Current understanding of iberiotoxin-resistant BK channels in the nervous system

While most large-conductance, calcium-, and voltage-activated potassium channels (BK or Maxi-K type) are blocked by the scorpion venom iberiotoxin, the so-called type II subtype has the property of toxin resistance. This property is uniquely mediated by channel assembly with one member of the BK accessory beta subunit family, the neuron-enriched beta 4 subunit. This review will focus on current understanding of ibenotoxin-resistant, beta 4-containing BK channel properties and their function in the CNS. Studies have shown that beta 4 dramatically promotes BK channel opening by shifting voltage sensor activation to more negative voltage ranges, but also slows activation to timescales that theoretically preclude BK ability to shape action potentials (APs). In addition, beta 4 membrane trafficking is regulated through an endoplasmic retention signal and palmitoylation. More recently, the challenge has been to understand the functional role of the iberiotoxin-resistant BK subtype utilizing computational modeling of neurons and neurophysiological approaches. Utilizing iberiotoxin-resistance as a footprint for these channels, they have been identified in dentate gyrus granule neurons and in purkinje neurons of the cerebellum.
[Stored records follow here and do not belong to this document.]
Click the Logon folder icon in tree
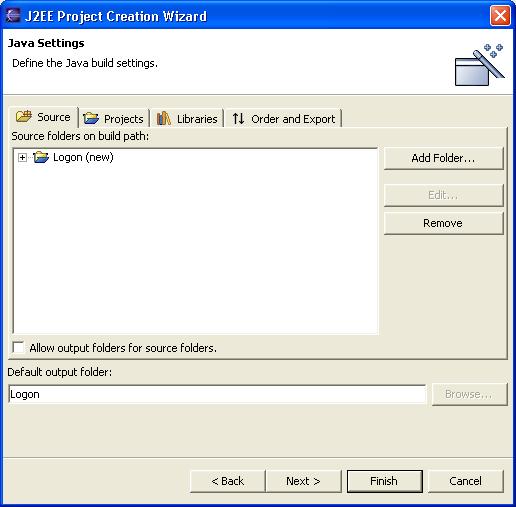Screen dimensions: 516x507 (41, 157)
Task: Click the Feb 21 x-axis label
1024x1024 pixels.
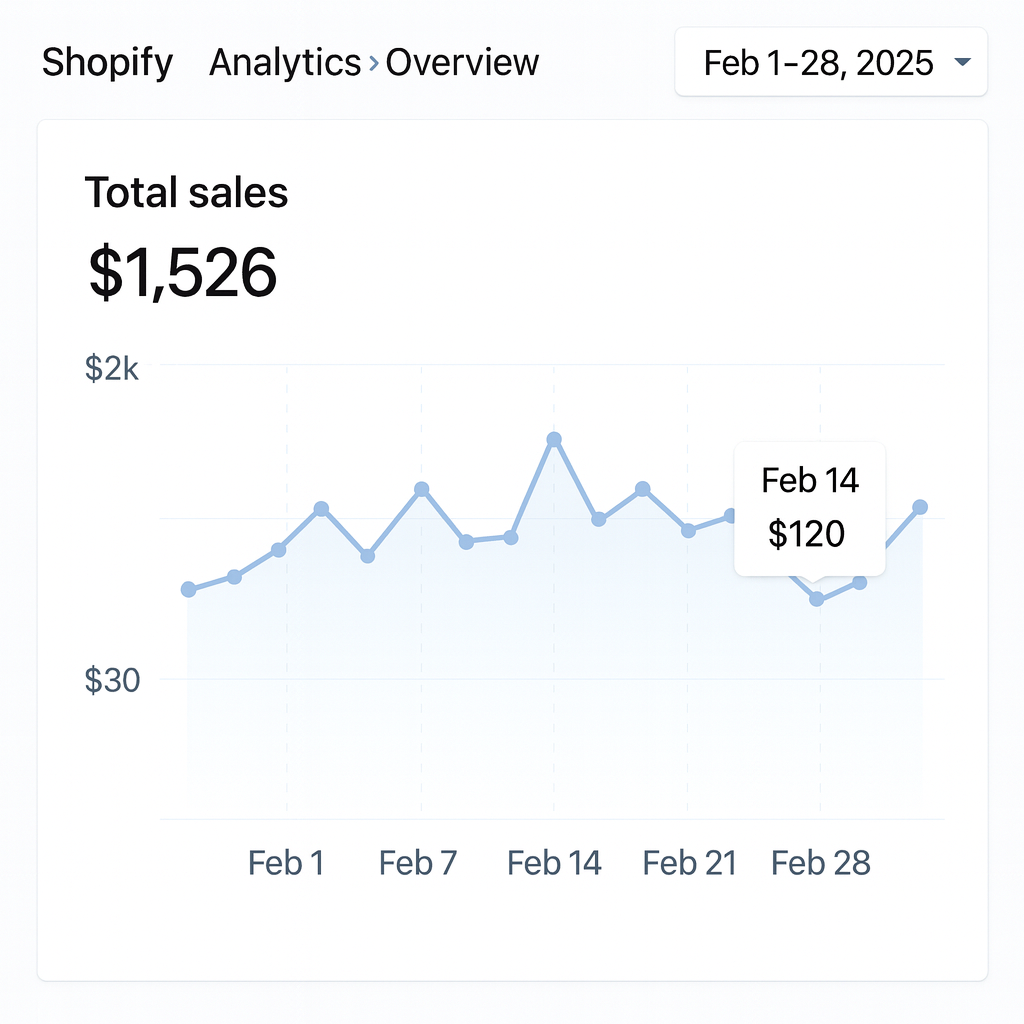Action: 689,862
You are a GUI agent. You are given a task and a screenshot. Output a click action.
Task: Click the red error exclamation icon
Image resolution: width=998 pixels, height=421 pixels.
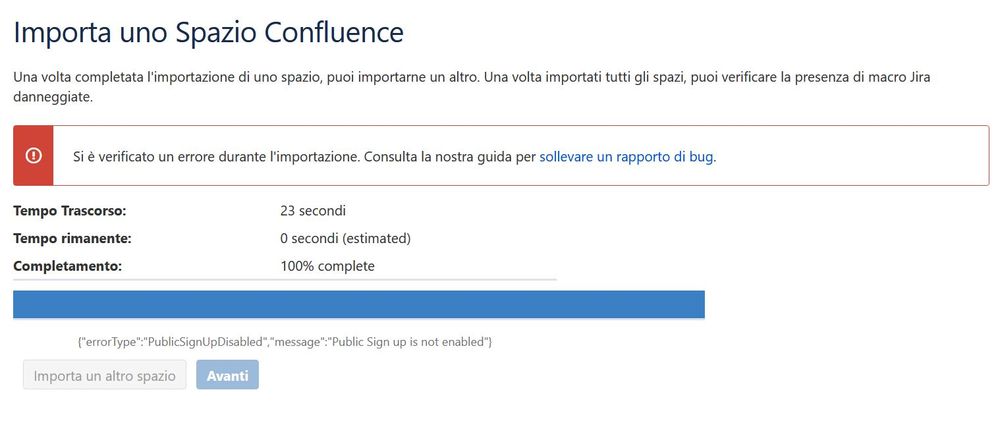[x=33, y=155]
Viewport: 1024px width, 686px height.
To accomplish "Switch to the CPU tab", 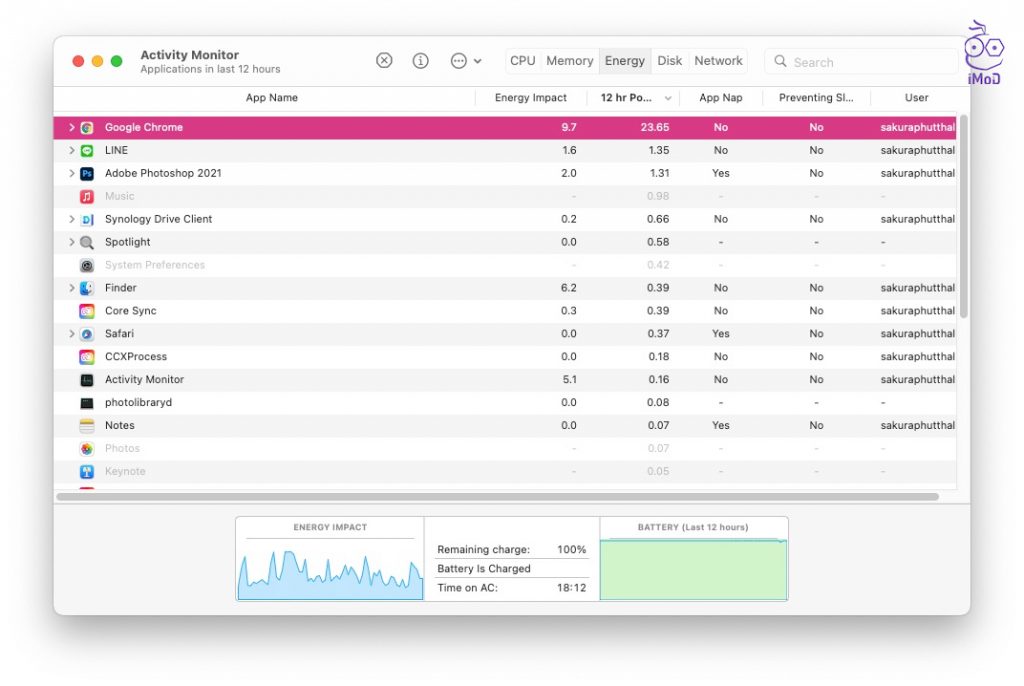I will click(x=522, y=61).
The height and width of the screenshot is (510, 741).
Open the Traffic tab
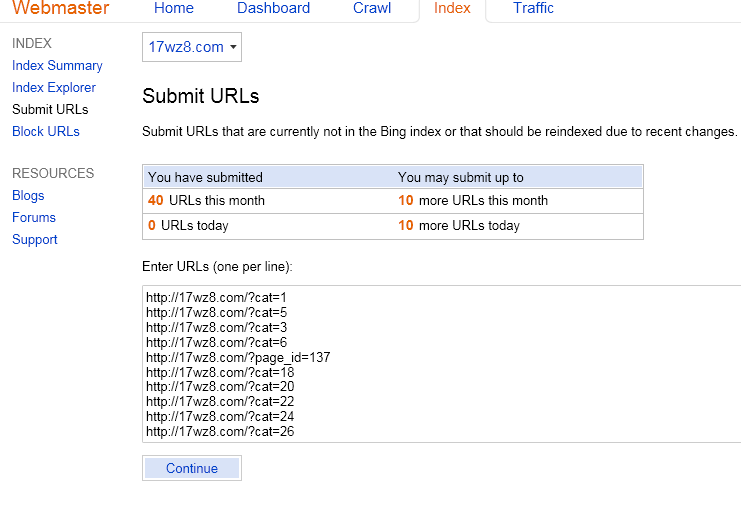click(533, 8)
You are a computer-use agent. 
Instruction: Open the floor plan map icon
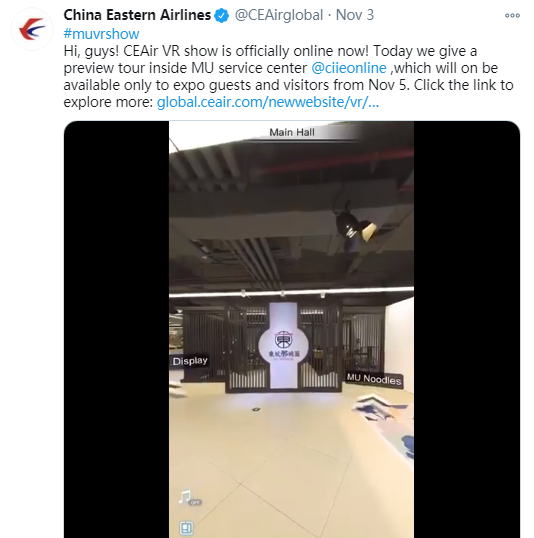click(186, 527)
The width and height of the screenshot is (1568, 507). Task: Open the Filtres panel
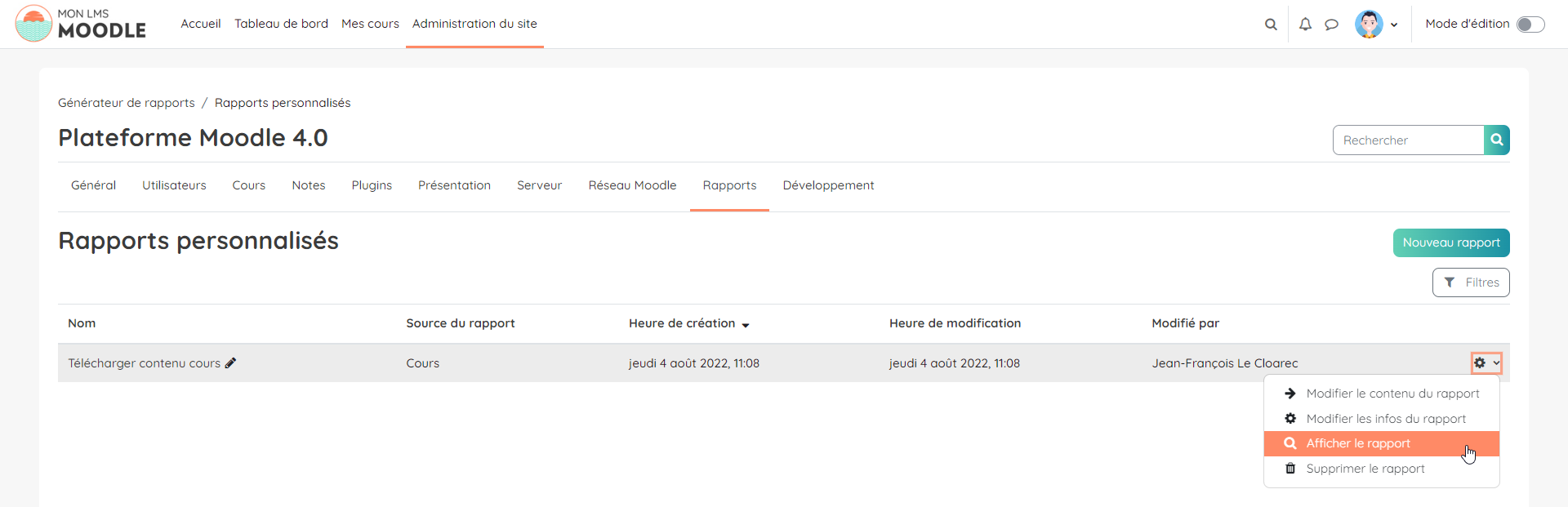point(1471,282)
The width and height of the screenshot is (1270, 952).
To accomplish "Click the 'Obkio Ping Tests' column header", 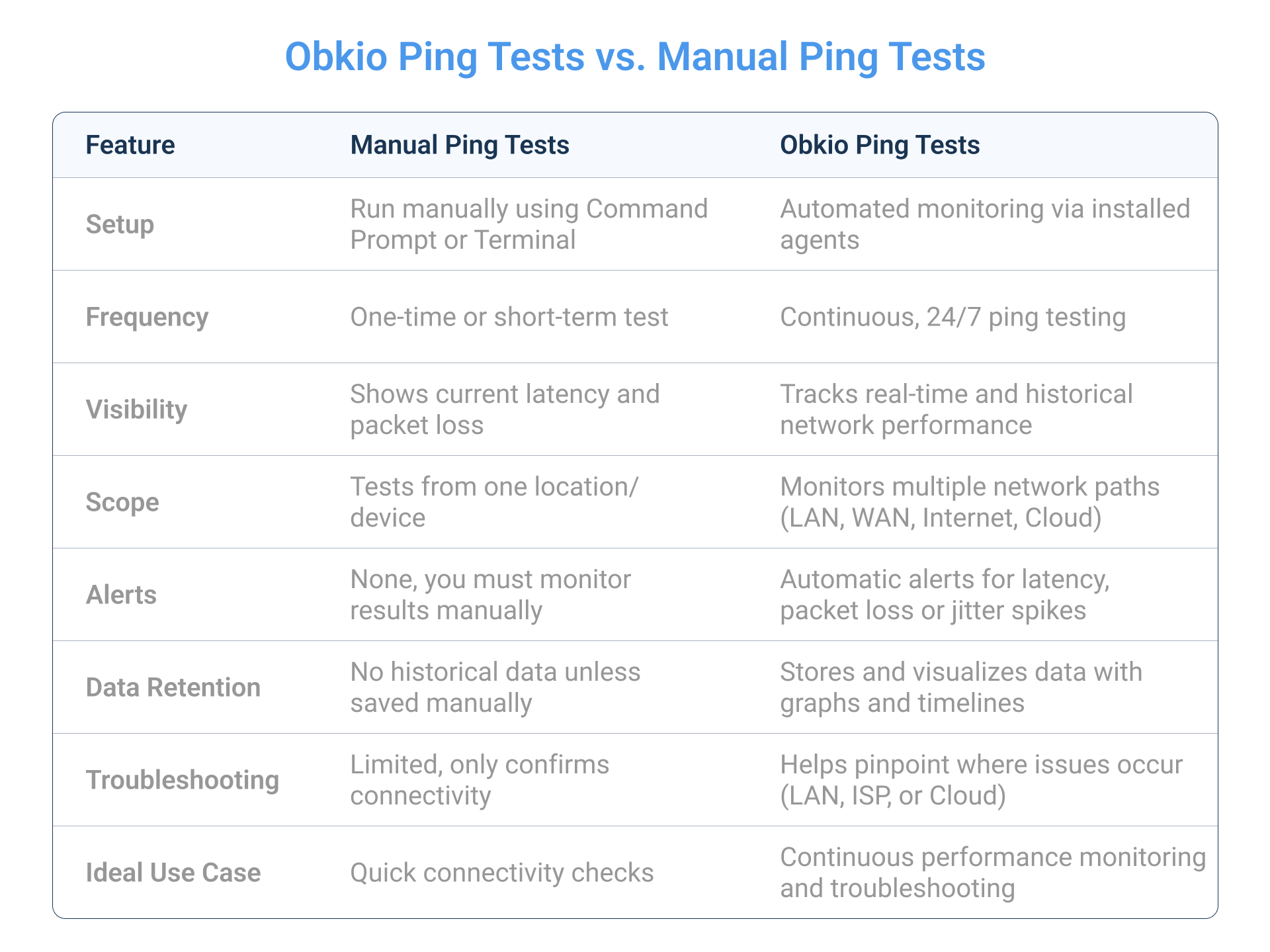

In these neurons, the role of these channels is largely consistent with slow-gated channels that reduce excitability either through an interspike conductance, such as in purkinje neurons, or by replacing fast-gating BK channels that otherwise facilitate high frequency AP firing, such as in dentate gyrus neurons. They are also observed in presynaptic mossy fiber terminals of the dentate gyrus and posterior pituitary terminals. More recent studies suggest that beta 4 subunits may also be expressed in some neurons lacking iberiotoxin-resistant BK channels, such as in CA3 hippocampus neurons. Ongoing research using novel, specific blockers and agonists of BK/beta 4, and beta 4 knockout mice, will continue to move the field forward in understanding the function of these channels.